La terrible et triste vie de Hadj Moussa
par Kamel Daoud
Y
a-il une vie après le 17 avril ? On ne sait pas. Les trois quarts du pays sont
encore titubants, errants et tournant en rond. On ne sait pas quoi faire. Il
n'y a pas, dans les livres d'histoire, un chapitre sur le «comment décoloniser
son pays des siens et de soi-même ?». En gros, du point de vue de la fable
philosophique, c'est pénible: on est obligé de voyager vers l'endroit où on se
trouve déjà. Les deux points, d'arrivée et de départ, ont le même nom. On
scrute vainement la différence ou la possible homonymie, mais sans trouver la
faille optique. Du coup, on sent qu'on y est et on sent qu'on n'y arrive pas
encore. On sait qu'il faut partir mais on sait que c'est déjà fait. On dessine
son rêve mais il a les traits de son cauchemar. On va ailleurs, dans les autres
pays mais c'est pour, enfin, vivre son pays comme étant à soi ou derrière soi.
C'est
cette identité fantastique entre le point de départ et la station d'arrivée qui
donne cette impression pénible de bouger mais sur place. D'être en 2014, mais
en 1962, en même temps du temps. De marcher mais de tourner. D'aller mais sans
jamais arriver. Plusieurs générations mais avec les mêmes castings: un régime,
quelques peuples, plusieurs matraques. Cela vous donne l'impression de ne
servir à rien mais de servir à quelque chose. Vous luttez mais vous savez que
c'est inutile. Vous savez que c'est inutile, mais vous ne pouvez pas vous
empêcher de lutter contre l'adversité et l'humiliation. Vous attendez un train
mais vous y êtes déjà. Il a le bruit d'un moteur et l'immobilité d'un paysage
qui ne bouge pas.
La
vie après le 17 avril ? En gros, c'est un vendredi 18 qui va durer longtemps.

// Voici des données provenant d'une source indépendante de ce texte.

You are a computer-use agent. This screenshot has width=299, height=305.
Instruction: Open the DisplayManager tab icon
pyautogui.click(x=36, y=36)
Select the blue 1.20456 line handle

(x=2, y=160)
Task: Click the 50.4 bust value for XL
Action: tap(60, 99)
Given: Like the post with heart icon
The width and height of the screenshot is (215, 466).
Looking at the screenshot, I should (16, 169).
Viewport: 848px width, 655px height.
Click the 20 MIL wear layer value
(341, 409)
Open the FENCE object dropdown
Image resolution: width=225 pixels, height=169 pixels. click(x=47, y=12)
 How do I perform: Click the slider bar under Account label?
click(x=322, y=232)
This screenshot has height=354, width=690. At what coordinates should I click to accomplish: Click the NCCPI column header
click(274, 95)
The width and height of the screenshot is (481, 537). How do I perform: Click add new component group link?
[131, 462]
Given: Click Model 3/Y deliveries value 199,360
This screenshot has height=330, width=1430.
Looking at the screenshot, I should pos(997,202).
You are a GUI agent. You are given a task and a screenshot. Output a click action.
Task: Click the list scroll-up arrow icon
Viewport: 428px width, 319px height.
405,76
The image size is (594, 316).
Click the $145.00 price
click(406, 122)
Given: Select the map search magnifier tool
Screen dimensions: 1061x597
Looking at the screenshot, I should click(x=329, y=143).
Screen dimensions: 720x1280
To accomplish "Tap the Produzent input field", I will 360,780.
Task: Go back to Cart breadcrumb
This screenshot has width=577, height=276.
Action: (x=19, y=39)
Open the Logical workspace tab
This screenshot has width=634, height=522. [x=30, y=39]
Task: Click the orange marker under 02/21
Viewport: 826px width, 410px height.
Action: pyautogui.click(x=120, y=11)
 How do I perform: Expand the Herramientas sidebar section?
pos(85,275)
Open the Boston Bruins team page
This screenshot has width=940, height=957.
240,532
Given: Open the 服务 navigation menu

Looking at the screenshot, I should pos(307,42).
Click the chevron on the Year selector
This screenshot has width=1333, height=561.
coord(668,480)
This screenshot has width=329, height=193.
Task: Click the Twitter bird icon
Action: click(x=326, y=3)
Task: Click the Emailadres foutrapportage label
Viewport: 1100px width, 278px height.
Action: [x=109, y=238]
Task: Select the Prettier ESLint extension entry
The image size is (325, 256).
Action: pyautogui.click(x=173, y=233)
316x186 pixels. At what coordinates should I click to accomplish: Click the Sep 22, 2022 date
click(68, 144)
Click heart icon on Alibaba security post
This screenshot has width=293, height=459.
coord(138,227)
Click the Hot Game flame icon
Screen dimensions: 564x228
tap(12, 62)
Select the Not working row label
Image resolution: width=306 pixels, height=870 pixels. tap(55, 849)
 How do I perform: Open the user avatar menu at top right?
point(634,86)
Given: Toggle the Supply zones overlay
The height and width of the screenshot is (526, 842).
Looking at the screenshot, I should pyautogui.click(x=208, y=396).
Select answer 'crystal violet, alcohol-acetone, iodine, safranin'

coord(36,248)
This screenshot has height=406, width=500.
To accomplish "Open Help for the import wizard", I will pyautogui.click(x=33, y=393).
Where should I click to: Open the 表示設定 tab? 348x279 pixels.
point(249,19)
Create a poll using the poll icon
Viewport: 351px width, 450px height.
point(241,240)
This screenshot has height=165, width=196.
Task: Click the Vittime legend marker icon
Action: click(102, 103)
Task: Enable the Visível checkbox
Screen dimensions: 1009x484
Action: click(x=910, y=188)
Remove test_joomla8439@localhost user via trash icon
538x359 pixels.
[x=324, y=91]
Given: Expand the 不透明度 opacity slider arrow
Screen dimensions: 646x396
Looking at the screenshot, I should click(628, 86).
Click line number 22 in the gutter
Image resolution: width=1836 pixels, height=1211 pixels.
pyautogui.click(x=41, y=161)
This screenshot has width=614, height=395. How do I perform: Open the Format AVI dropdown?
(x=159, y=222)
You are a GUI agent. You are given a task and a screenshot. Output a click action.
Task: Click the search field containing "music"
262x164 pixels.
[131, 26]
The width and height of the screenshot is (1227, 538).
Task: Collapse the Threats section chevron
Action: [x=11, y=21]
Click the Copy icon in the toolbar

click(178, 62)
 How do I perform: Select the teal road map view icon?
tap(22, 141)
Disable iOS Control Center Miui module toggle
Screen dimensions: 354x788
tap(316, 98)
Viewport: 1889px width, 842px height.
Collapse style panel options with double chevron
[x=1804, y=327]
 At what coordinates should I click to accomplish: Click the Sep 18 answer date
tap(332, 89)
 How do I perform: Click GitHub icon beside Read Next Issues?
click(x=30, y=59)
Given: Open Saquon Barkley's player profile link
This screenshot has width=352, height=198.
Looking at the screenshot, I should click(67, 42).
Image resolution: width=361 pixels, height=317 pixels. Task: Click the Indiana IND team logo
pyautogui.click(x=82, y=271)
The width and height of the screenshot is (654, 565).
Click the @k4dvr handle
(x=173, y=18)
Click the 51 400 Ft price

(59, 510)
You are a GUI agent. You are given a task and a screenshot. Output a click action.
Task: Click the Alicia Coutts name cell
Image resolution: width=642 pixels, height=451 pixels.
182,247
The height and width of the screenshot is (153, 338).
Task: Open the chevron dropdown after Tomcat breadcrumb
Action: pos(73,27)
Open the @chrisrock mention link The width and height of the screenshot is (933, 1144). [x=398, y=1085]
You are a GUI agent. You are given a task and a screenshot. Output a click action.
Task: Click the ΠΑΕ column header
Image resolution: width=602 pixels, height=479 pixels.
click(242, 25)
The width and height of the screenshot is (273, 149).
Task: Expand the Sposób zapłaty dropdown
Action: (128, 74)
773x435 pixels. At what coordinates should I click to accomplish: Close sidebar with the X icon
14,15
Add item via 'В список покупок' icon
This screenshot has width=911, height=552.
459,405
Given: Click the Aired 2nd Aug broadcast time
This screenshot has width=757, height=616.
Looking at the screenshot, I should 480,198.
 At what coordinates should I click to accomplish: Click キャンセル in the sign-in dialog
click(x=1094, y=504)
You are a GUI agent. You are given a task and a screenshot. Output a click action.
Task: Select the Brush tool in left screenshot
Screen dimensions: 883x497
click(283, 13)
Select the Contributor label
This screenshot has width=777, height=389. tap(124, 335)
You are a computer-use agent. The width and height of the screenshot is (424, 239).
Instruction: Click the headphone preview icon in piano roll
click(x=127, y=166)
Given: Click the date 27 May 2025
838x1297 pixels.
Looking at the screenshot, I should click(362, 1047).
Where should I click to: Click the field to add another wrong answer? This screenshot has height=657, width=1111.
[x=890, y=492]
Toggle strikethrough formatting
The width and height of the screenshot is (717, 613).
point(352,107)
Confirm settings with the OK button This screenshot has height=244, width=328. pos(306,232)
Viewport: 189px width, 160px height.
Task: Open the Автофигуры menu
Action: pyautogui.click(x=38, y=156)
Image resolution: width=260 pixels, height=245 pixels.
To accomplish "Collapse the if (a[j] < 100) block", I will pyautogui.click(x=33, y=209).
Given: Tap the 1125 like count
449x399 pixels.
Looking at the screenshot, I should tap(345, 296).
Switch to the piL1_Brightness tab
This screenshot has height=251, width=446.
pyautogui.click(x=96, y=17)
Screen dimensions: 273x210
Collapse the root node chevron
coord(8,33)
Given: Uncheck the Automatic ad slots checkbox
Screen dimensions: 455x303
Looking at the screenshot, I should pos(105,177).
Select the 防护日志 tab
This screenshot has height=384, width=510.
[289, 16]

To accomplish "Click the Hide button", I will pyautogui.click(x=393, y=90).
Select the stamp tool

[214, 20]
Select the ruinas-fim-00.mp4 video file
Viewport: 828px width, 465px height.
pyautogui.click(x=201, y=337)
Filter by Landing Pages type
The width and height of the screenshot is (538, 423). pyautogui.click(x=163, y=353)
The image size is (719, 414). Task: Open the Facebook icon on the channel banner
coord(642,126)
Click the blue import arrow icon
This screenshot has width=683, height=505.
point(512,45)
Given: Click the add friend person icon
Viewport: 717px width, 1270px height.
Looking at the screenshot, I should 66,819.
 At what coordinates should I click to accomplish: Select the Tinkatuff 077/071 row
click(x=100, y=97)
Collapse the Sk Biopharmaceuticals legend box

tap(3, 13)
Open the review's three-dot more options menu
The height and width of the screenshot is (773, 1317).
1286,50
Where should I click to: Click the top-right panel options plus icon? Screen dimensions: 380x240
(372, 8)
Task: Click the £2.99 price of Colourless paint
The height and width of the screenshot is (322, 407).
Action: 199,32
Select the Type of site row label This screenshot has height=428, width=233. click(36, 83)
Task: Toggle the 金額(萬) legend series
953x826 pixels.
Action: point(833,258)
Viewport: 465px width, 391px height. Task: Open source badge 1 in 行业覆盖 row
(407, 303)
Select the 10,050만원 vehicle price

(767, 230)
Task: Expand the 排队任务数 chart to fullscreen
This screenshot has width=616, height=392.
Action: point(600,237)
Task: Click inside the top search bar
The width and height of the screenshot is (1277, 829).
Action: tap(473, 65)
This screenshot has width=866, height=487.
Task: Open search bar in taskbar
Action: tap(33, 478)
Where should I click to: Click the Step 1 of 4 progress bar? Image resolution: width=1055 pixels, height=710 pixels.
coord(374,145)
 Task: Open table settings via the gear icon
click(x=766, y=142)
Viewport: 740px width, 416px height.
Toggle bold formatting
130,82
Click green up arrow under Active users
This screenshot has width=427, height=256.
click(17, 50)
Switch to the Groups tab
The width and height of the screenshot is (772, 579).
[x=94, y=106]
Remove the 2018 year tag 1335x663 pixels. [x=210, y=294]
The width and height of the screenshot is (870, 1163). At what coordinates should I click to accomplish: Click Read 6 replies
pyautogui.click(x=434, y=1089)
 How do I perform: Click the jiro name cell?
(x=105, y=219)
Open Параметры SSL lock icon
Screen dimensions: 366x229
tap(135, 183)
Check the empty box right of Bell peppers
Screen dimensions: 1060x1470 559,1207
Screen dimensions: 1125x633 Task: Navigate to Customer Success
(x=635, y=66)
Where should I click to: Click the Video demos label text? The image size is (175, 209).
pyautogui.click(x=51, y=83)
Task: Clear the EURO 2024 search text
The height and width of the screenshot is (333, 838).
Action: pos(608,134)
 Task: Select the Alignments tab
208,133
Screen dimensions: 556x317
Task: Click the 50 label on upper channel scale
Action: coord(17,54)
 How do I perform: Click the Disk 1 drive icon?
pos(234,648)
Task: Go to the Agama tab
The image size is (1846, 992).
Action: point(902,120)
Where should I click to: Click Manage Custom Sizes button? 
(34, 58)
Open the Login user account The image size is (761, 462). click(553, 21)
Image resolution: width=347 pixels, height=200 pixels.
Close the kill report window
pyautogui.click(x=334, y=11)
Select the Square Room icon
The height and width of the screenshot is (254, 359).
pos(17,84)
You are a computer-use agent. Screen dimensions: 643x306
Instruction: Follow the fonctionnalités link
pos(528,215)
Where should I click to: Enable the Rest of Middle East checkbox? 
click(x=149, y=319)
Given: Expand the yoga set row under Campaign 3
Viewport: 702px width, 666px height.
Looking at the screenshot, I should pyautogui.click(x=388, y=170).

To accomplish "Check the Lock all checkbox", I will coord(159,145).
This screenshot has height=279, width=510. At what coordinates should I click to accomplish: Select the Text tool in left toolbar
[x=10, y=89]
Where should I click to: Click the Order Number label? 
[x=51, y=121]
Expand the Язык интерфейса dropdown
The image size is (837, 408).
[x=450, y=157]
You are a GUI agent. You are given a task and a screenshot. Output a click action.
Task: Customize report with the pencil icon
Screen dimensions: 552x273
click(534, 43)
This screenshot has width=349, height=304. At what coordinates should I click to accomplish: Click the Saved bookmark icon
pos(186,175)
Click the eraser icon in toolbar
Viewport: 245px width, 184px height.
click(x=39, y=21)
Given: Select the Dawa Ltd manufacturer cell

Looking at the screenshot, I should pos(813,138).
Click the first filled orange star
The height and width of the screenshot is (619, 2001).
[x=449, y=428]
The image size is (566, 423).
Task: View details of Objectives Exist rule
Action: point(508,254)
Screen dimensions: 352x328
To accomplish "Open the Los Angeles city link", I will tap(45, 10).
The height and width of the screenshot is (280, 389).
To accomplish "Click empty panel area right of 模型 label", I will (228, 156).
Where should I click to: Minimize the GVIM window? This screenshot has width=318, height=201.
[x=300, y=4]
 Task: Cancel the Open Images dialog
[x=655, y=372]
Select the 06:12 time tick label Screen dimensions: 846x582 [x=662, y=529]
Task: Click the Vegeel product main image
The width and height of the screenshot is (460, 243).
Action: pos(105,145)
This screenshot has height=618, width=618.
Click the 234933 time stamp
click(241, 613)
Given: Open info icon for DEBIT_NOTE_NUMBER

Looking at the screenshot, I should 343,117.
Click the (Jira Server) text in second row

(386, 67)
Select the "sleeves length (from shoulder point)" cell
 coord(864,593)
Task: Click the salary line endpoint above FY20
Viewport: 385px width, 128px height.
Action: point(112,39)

On y a le corps ballant, le bras autour de la lune, la bouche sèche et des
envies de déplier la mer pour y chercher de nouvelles dates et des calendriers
inattendus. On ne croit plus en rien mais on est dans une gare de départ. On se
dit que ce pays ne sert à rien, qu'il faut partir mais on n'arrive pas à
bouger, la Bolivie étant un effort, plus qu'une destination. Et, sourdement,
vient à l'esprit une intuition: ce n'est que passager. L'humiliation qu'on a
subie ne durera pas plus d'une année. Ce qu'on n'a pas réussi à obtenir, le
temps nous l'apportera. Allah votera. On démarrera. On ira. Le nom de la gare
de départ est celui-là même de notre destination, mais il y a une différence:
dans la couleur de la peinture, dans la position d'éclairage, dans l'heure ou
le climat. En fait, on peut encore espérer un pays, possible. Mais si peu, si
ténu, si mince qu'on ne veut pas ouvrir les yeux. Pour signifier le surplace,
les Algériens emploient le proverbe de «Hadj Moussa, Moussa Hadj». Très juste.
Sauf que dans les deux cas, on s'attarde peu sur la vie terrible de ces deux
jumeaux dont l'un est un vieux élu, et l'autre un jeune qui va naître. L'un est
né de l'autre mais c'est l'autre qui va céder la place. Moussa vaincra le
régime et traversera les eaux et le désert. Est-ce qu'il y a une vie après le
17 avril ? la question ne se pose pas pour nous. Mais pour eux.